Please state how many lines below include the word "will"; the reply should be the number only.

□ □ □

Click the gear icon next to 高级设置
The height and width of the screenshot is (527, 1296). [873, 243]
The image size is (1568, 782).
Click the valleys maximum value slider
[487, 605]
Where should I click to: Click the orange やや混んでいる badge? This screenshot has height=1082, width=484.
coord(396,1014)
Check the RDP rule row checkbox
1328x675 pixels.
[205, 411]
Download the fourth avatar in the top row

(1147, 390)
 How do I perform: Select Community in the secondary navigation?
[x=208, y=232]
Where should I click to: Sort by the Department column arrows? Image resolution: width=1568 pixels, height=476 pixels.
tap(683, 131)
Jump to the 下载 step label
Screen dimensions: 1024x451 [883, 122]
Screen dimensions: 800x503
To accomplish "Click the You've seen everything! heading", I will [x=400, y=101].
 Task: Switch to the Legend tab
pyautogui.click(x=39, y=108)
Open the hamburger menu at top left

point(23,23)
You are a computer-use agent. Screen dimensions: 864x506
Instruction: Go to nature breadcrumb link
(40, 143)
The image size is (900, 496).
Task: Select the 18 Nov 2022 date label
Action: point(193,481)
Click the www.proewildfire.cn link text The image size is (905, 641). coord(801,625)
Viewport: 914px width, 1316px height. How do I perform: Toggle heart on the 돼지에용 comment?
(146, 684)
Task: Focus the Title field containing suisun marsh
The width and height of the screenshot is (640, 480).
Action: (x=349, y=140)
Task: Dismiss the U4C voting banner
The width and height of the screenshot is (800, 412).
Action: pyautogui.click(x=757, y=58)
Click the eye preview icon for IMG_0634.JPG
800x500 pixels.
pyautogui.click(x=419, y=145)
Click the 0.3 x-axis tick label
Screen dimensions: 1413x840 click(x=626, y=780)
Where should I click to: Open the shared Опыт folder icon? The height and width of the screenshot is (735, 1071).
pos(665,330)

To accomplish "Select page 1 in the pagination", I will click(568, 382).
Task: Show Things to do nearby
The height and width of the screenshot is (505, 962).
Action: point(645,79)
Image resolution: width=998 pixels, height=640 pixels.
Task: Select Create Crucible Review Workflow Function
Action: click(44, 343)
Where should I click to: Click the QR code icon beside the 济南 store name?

□ □ □

▶ _Answer box_: 2